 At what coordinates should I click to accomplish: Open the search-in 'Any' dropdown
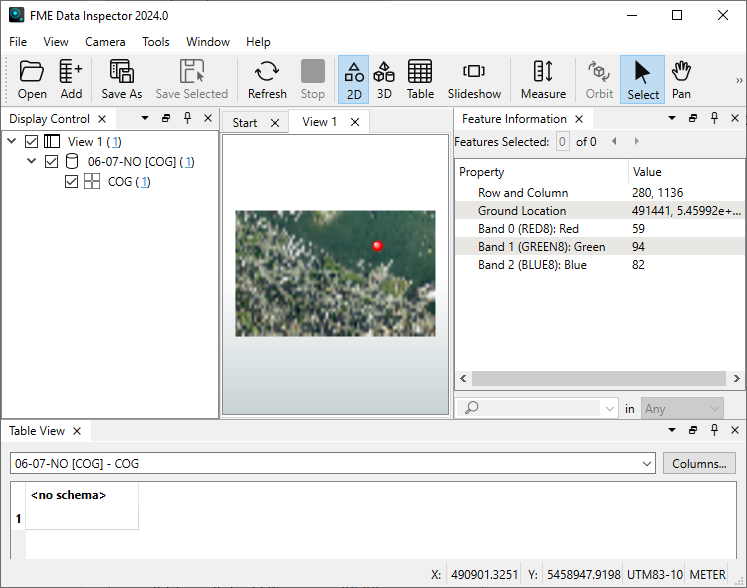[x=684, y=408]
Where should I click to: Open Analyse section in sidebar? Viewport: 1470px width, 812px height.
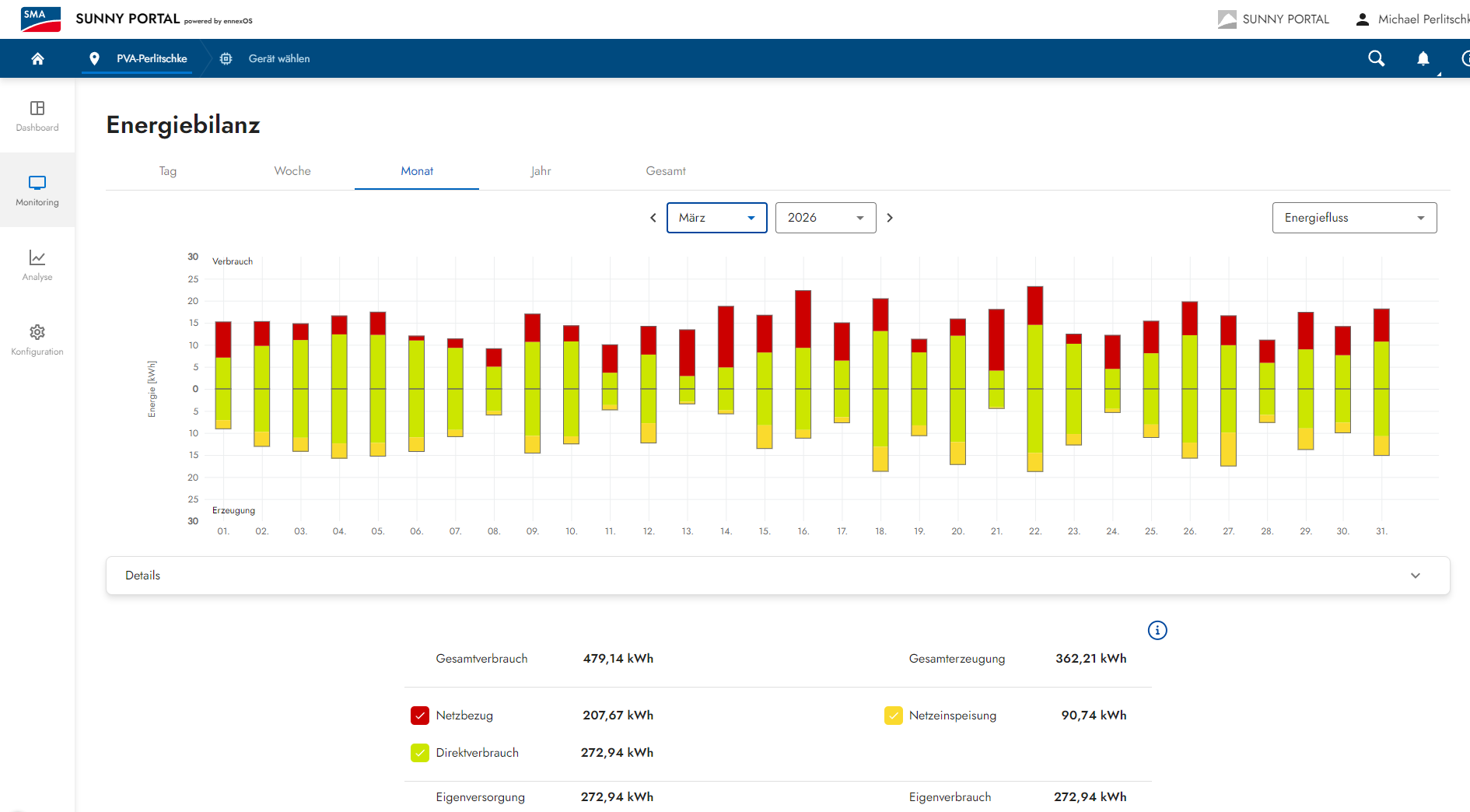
---
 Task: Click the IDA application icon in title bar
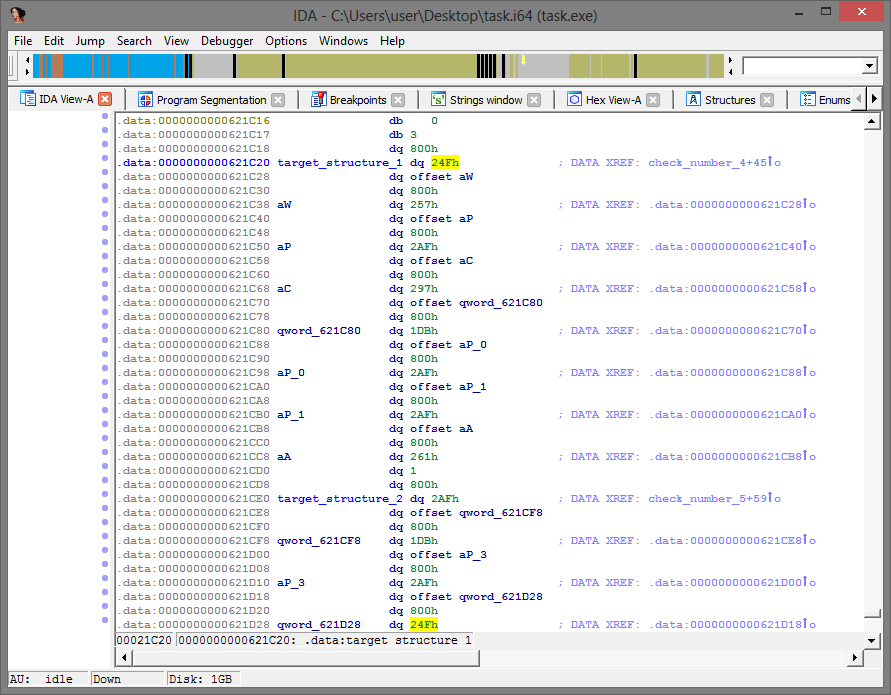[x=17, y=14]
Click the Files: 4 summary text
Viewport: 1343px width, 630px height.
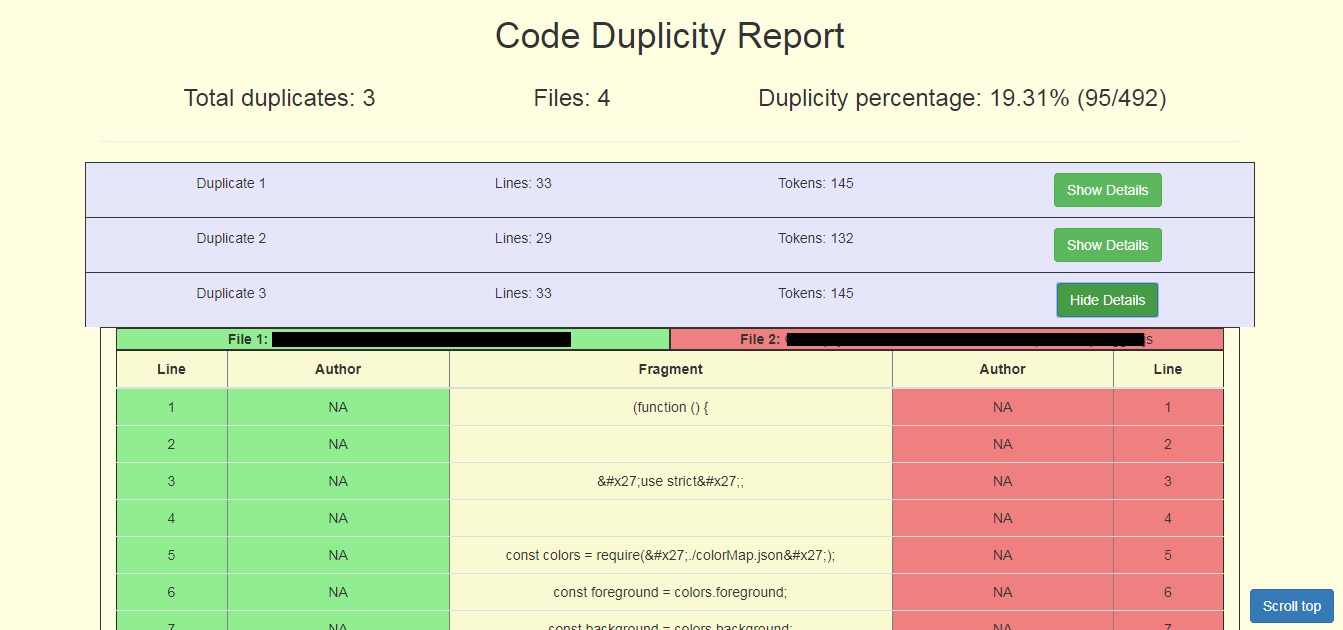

Problem to work on
Which part of the entries opens with the line containing "Task: Click the" and closes with the line containing "Viewport: 1343px width, 630px height."? Output that part exactly, ends included, pictures excluded.

Reply
 Task: Click the IDA application icon in title bar
[x=17, y=14]
Click the Files: 4 summary text
Viewport: 1343px width, 630px height.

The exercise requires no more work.